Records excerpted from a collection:
»»

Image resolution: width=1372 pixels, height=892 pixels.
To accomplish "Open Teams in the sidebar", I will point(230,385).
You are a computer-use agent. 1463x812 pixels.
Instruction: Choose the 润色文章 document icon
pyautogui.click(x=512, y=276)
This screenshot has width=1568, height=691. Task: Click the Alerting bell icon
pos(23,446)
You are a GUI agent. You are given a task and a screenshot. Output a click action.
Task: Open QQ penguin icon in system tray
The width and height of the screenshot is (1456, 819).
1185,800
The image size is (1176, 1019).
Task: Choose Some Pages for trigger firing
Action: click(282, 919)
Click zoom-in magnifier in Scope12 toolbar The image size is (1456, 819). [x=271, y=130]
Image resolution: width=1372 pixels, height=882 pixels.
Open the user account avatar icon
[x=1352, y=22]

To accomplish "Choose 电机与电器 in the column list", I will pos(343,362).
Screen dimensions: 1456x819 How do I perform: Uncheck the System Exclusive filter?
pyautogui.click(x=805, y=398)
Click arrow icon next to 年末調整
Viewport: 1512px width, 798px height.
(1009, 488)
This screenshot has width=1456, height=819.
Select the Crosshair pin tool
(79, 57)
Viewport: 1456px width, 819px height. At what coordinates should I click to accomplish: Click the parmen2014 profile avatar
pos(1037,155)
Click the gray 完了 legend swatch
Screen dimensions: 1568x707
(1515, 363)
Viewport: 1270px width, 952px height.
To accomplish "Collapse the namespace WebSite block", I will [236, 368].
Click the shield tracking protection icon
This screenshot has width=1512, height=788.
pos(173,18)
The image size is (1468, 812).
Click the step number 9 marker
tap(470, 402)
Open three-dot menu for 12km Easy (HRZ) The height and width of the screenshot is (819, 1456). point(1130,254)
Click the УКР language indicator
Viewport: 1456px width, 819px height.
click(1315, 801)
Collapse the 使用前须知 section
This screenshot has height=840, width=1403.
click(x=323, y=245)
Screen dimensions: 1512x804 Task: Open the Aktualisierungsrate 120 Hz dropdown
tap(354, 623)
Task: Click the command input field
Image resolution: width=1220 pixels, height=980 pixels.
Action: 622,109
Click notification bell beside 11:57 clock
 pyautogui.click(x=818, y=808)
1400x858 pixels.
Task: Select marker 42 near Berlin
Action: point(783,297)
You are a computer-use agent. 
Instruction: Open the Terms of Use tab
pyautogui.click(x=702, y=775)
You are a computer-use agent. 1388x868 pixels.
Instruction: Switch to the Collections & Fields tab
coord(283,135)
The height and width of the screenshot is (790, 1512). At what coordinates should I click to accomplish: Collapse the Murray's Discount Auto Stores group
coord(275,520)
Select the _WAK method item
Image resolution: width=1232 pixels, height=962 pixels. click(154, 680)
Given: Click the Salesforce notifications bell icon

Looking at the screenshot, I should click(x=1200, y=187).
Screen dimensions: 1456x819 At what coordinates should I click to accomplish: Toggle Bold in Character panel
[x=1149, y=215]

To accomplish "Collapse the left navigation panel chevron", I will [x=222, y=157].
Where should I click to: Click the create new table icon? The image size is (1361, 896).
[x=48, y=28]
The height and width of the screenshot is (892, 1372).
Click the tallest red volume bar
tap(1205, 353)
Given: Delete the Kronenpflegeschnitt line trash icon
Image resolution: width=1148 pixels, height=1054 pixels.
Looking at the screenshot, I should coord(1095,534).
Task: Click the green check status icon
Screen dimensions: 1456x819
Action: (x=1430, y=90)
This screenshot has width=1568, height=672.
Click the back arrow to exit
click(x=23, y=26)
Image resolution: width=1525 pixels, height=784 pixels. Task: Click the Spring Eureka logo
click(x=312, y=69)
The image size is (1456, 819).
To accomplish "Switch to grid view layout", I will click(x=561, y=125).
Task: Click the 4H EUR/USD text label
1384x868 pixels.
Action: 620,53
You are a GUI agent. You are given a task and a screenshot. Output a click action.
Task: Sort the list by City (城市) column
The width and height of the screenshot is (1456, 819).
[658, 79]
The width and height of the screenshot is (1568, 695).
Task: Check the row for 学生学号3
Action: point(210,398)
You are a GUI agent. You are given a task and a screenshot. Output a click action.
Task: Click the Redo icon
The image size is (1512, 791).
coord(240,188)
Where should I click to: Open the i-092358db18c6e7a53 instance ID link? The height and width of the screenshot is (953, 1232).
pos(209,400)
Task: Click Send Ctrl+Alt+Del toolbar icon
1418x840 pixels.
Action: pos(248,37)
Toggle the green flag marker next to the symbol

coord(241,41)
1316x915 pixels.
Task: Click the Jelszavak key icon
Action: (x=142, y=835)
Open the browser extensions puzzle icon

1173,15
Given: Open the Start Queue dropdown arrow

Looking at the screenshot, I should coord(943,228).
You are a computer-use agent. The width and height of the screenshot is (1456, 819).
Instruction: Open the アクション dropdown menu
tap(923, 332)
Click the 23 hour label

««

__Assignment__
Would you please reproduce the entries above word for word?

__Task solution__
Image resolution: width=1372 pixels, height=892 pixels.
To accomplish "Open Teams in the sidebar", I will point(230,385).
You are a computer-use agent. 1463x812 pixels.
Instruction: Choose the 润色文章 document icon
pyautogui.click(x=512, y=276)
This screenshot has width=1568, height=691. Task: Click the Alerting bell icon
pos(23,446)
You are a GUI agent. You are given a task and a screenshot. Output a click action.
Task: Open QQ penguin icon in system tray
The width and height of the screenshot is (1456, 819).
1185,800
The image size is (1176, 1019).
Task: Choose Some Pages for trigger firing
Action: click(282, 919)
Click zoom-in magnifier in Scope12 toolbar The image size is (1456, 819). [x=271, y=130]
Image resolution: width=1372 pixels, height=882 pixels.
Open the user account avatar icon
[x=1352, y=22]

To accomplish "Choose 电机与电器 in the column list", I will pos(343,362).
Screen dimensions: 1456x819 How do I perform: Uncheck the System Exclusive filter?
pyautogui.click(x=805, y=398)
Click arrow icon next to 年末調整
Viewport: 1512px width, 798px height.
(1009, 488)
This screenshot has width=1456, height=819.
Select the Crosshair pin tool
(79, 57)
Viewport: 1456px width, 819px height. At what coordinates should I click to accomplish: Click the parmen2014 profile avatar
pos(1037,155)
Click the gray 完了 legend swatch
Screen dimensions: 1568x707
(1515, 363)
Viewport: 1270px width, 952px height.
To accomplish "Collapse the namespace WebSite block", I will [236, 368].
Click the shield tracking protection icon
This screenshot has width=1512, height=788.
pos(173,18)
The image size is (1468, 812).
Click the step number 9 marker
tap(470, 402)
Open three-dot menu for 12km Easy (HRZ) The height and width of the screenshot is (819, 1456). point(1130,254)
Click the УКР language indicator
Viewport: 1456px width, 819px height.
click(1315, 801)
Collapse the 使用前须知 section
This screenshot has height=840, width=1403.
click(x=323, y=245)
Screen dimensions: 1512x804 Task: Open the Aktualisierungsrate 120 Hz dropdown
tap(354, 623)
Task: Click the command input field
Image resolution: width=1220 pixels, height=980 pixels.
Action: 622,109
Click notification bell beside 11:57 clock
 pyautogui.click(x=818, y=808)
1400x858 pixels.
Task: Select marker 42 near Berlin
Action: point(783,297)
You are a computer-use agent. 
Instruction: Open the Terms of Use tab
pyautogui.click(x=702, y=775)
You are a computer-use agent. 1388x868 pixels.
Instruction: Switch to the Collections & Fields tab
coord(283,135)
The height and width of the screenshot is (790, 1512). At what coordinates should I click to accomplish: Collapse the Murray's Discount Auto Stores group
coord(275,520)
Select the _WAK method item
Image resolution: width=1232 pixels, height=962 pixels. click(154, 680)
Given: Click the Salesforce notifications bell icon

Looking at the screenshot, I should click(x=1200, y=187).
Screen dimensions: 1456x819 At what coordinates should I click to accomplish: Toggle Bold in Character panel
[x=1149, y=215]

To accomplish "Collapse the left navigation panel chevron", I will [x=222, y=157].
Where should I click to: Click the create new table icon? The image size is (1361, 896).
[x=48, y=28]
The height and width of the screenshot is (892, 1372).
Click the tallest red volume bar
tap(1205, 353)
Given: Delete the Kronenpflegeschnitt line trash icon
Image resolution: width=1148 pixels, height=1054 pixels.
Looking at the screenshot, I should coord(1095,534).
Task: Click the green check status icon
Screen dimensions: 1456x819
Action: (x=1430, y=90)
This screenshot has width=1568, height=672.
Click the back arrow to exit
click(x=23, y=26)
Image resolution: width=1525 pixels, height=784 pixels. Task: Click the Spring Eureka logo
click(x=312, y=69)
The image size is (1456, 819).
To accomplish "Switch to grid view layout", I will click(x=561, y=125).
Task: Click the 4H EUR/USD text label
1384x868 pixels.
Action: 620,53
You are a GUI agent. You are given a task and a screenshot. Output a click action.
Task: Sort the list by City (城市) column
The width and height of the screenshot is (1456, 819).
[658, 79]
The width and height of the screenshot is (1568, 695).
Task: Check the row for 学生学号3
Action: point(210,398)
You are a GUI agent. You are given a task and a screenshot. Output a click action.
Task: Click the Redo icon
The image size is (1512, 791).
coord(240,188)
Where should I click to: Open the i-092358db18c6e7a53 instance ID link? The height and width of the screenshot is (953, 1232).
pos(209,400)
Task: Click Send Ctrl+Alt+Del toolbar icon
1418x840 pixels.
Action: pos(248,37)
Toggle the green flag marker next to the symbol

coord(241,41)
1316x915 pixels.
Task: Click the Jelszavak key icon
Action: (x=142, y=835)
Open the browser extensions puzzle icon

1173,15
Given: Open the Start Queue dropdown arrow

Looking at the screenshot, I should coord(943,228).
You are a computer-use agent. The width and height of the screenshot is (1456, 819).
Instruction: Open the アクション dropdown menu
tap(923, 332)
Click the 23 hour label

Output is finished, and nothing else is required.